## Excerpt

As is well known, Reformers objected to the panoply of sensory materials used to support devotional practices; in this view, material objects did not remind worshipers of the divine, but instead blocked the sacred with unnecessary and distracting paraphernalia. There is a vigorous historical debate about whether English Protestantism was in any essential way anti-visual. The historian Patrick Collinson famously described the English church in the later sixteenth and early seventeenth centuries as “iconophobic” (Collinson 1995:49). Much evidence can certainly be found of iconoclastic rhetoric and attacks on the whole array of material objects, visual, tactile, and somatic, employed in the fifteenth and early sixteenth century Catholic Church. On the other side, revisionist historians have argued that this emphasis is somewhat misleading, pointing to the use of visual and typographical material such as emblems, ballads, woodcuts, and plays for spiritual exercises (Watt 1991, Diehl 1997). We might argue that for Protestants, the problem is not necessarily with the visual per se, but with its potential for distraction. In short, worship in Protestant England demanded a new economy of attention centered upon learning and remembering one’s spiritual duties, especially as laid out in scripture.

Two woodcuts included in John Foxe’s Actes and Monuments (1563, 1572, 1583) exemplify the nature of this new economy of attention, albeit from a highly polemical Protestant perspective.

## Supplied material

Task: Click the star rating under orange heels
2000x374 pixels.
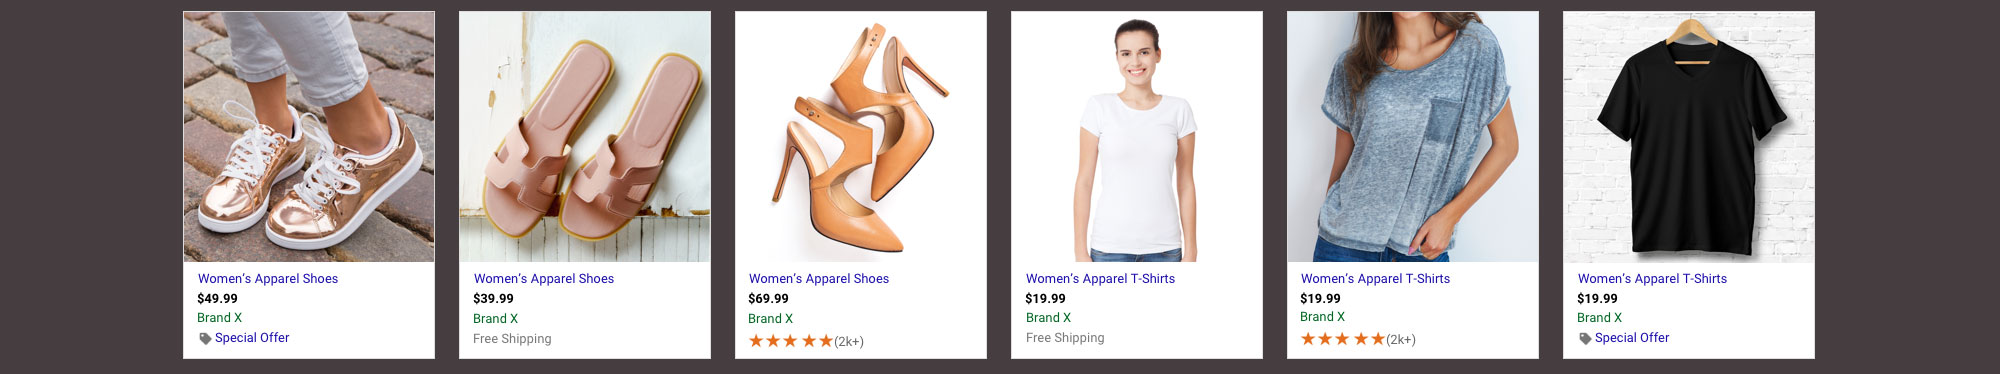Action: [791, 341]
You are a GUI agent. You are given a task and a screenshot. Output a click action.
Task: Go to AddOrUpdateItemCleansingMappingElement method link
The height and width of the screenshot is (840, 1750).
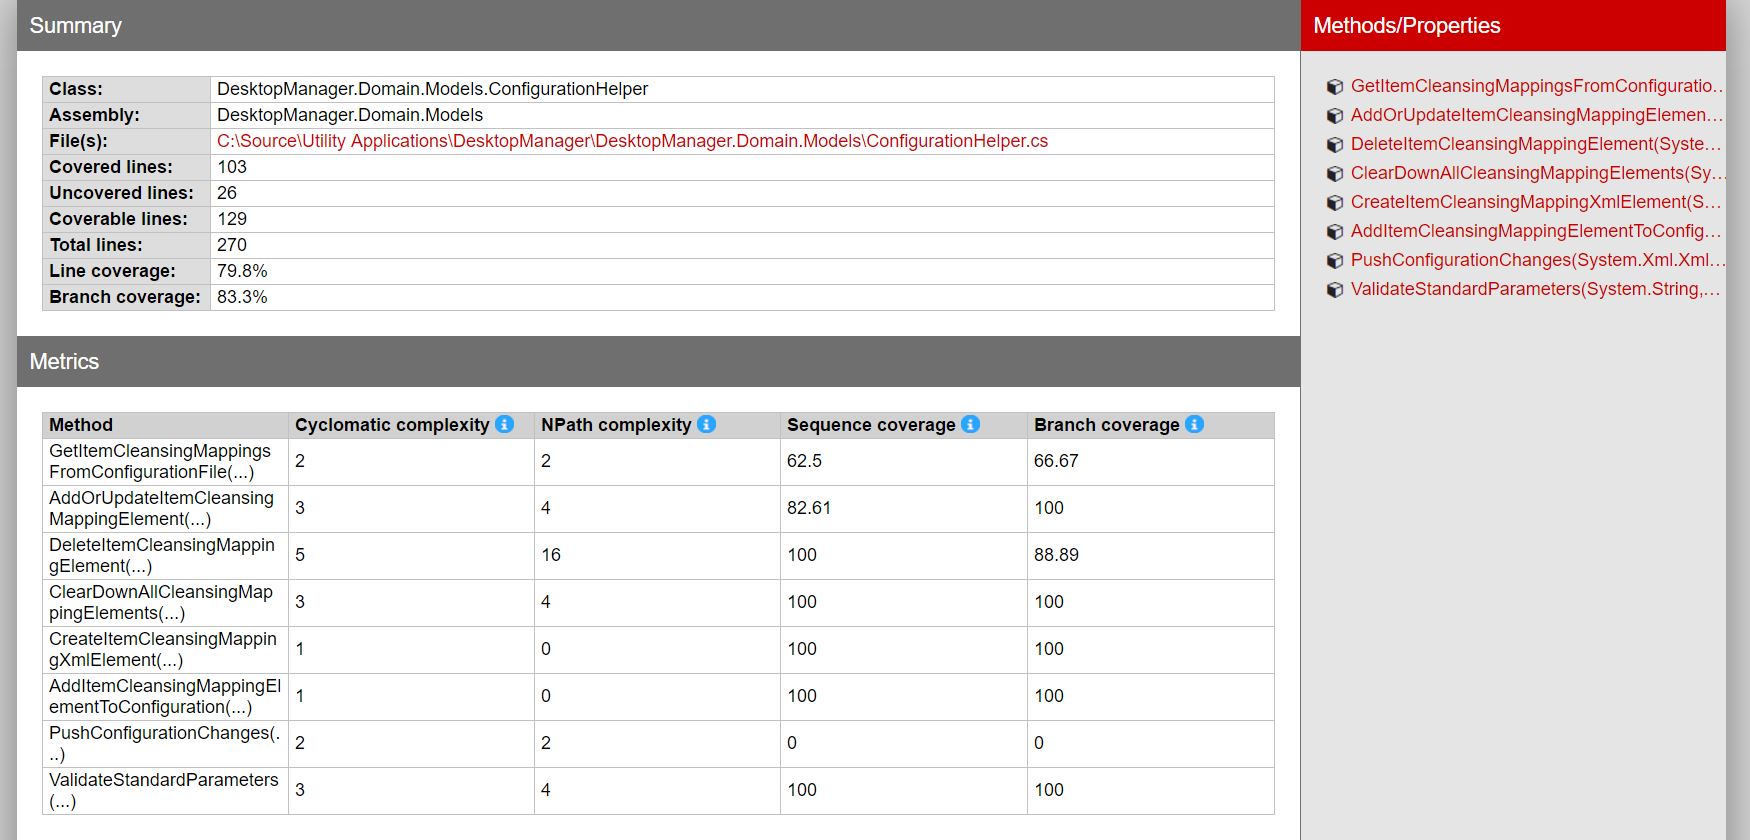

## Task goal
In the excerpt on English Protestantism and the visual, what word did the historian Patrick Collinson use to describe the English church in the later sixteenth and early seventeenth centuries?

## Solution
He described it as "iconophobic."